Activities such as running, swimming, and bicycling improve cardiorespiratory endurance. You will usually hear the term shortened to just cardio or aerobic. You might also hear these activities called cardiorespiratory fitness, aerobic fitness, aerobic endurance, cardiopulmonary fitness, or a cardio workout. These terms refer to this whole category of exercise, in which the primary goal is to boost the heart rate. In contrast, other forms of exercise like resistance training aim primarily to build muscle and bone strength. Exercises that target flexibility and balance are also important.

How Much Cardio Exercise Do You Need?

The U.S. Centers for Disease Control and Prevention recommends both aerobic (cardio) and resistance exercise for most Americans.

According to the CDC, aerobic activity should be performed in episodes of at least 10 minutes and should be spread throughout the week.

The CDC recommends that children and teens get at least 60 minutes of physical activity every day and most of it should be moderate-to-vigorous aerobic exercise.

For adults, the CDC suggests that "adults should do at least 150 minutes (2 hours and 30 minutes) a week of moderate-intensity, or 75 minutes (1 hour and 15 minutes) a week of vigorous-intensity aerobic physical activity, or an equivalent combination of moderate- and vigorous-intensity aerobic activity."

But you don't need to—and in fact, should not—do all this exercise at once.

According to the CDC, aerobic activity should be performed in episodes of at least 10 minutes and should be spread throughout the week.

Children prefer to do activities in shorter bursts, which may not meet the requirements for doing them for 10 minutes at a time but is still good for them.

Cardiorespiratory Endurance Activities You Can Do With Your Kids

Running, swimming, skating, and biking build cardiorespiratory endurance. The same goes for brisk walking and climbing stairs. But if you're exercising with young ones, you may want to turn your cardio workout into a game. Activities like these can help you both collect and enjoy your daily physical activity:

  • Sports: Chasing a ball or another player is great cardio exercise. Think of sports such as kickball, basketball, lacrosse, soccer, tennis, and other racquet sports. Winter sports like ice skating, cross-country skiing, snowshoeing, and even sledding (the walking uphill part) also require and build cardiorespiratory endurance. Your child will also get vigorous-intensity activity from martial arts, such as karate.
  • Playground games: Many classic, kid-favorite backyard games, especially tag (in its many forms) require plenty of running around, which definitely gets hearts pumping.
  • Dancing: Remember aerobics classes?
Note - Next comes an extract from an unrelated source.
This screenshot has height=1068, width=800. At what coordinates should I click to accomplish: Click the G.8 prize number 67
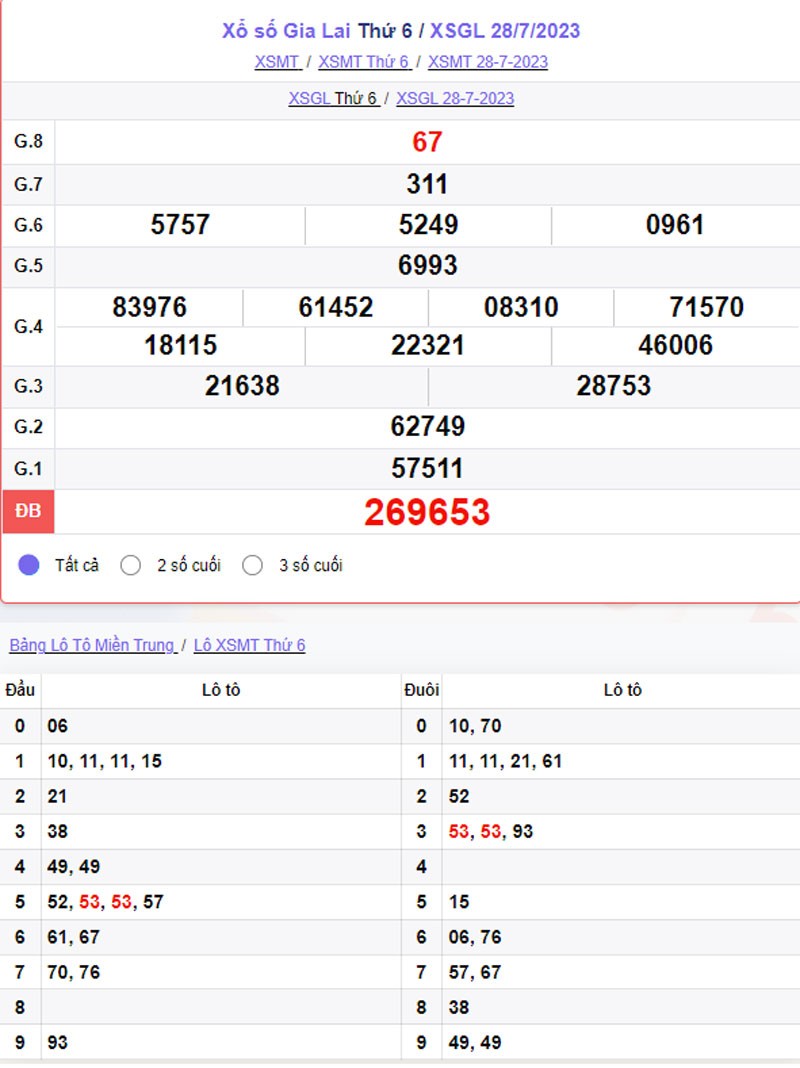pos(427,142)
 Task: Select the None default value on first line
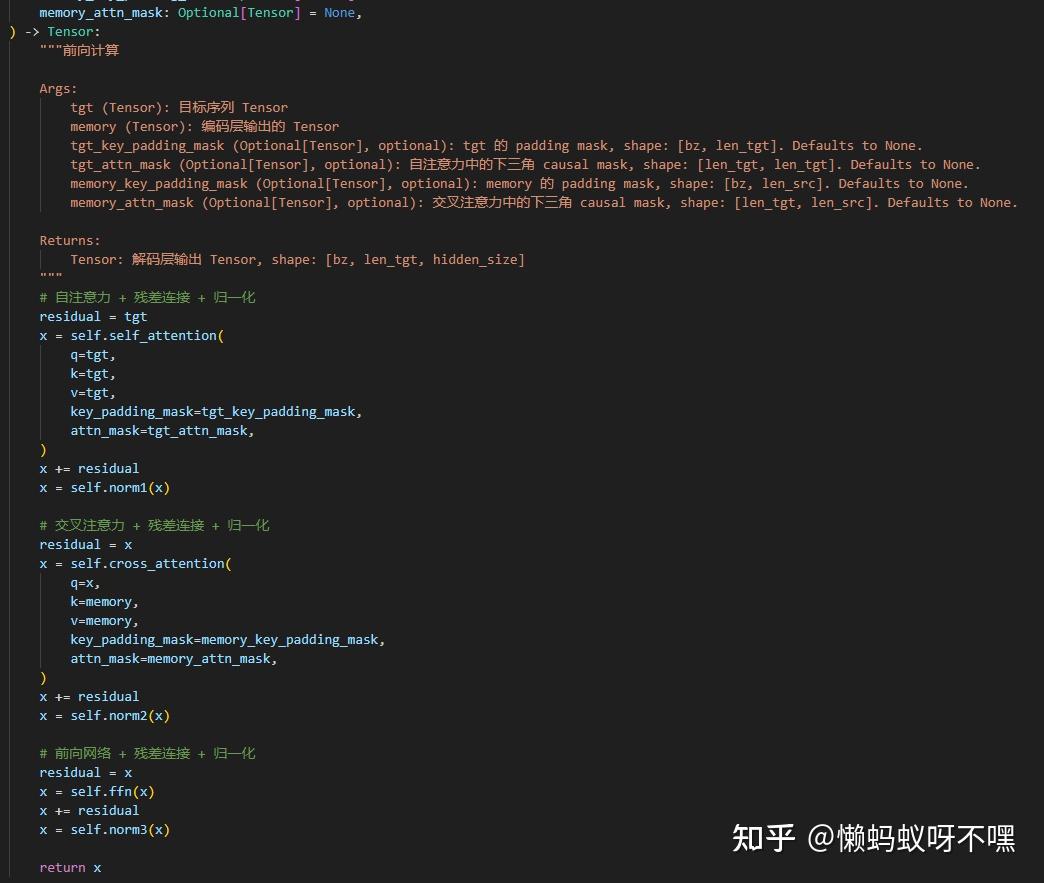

Recreate the calorie burn with your own music and movies. Coordination is not required; movement is what really matters. You can also play dancing video games such as "Dance Dance Revolution." For non-sporty kids and parents, this is a great way to enjoy cardio exercise.
  • Hopping, skipping, and twirling: Break out the jump ropes and hula hoops for a cardio workout that is kid-friendly and lots of fun, but also challenges the heart and lungs.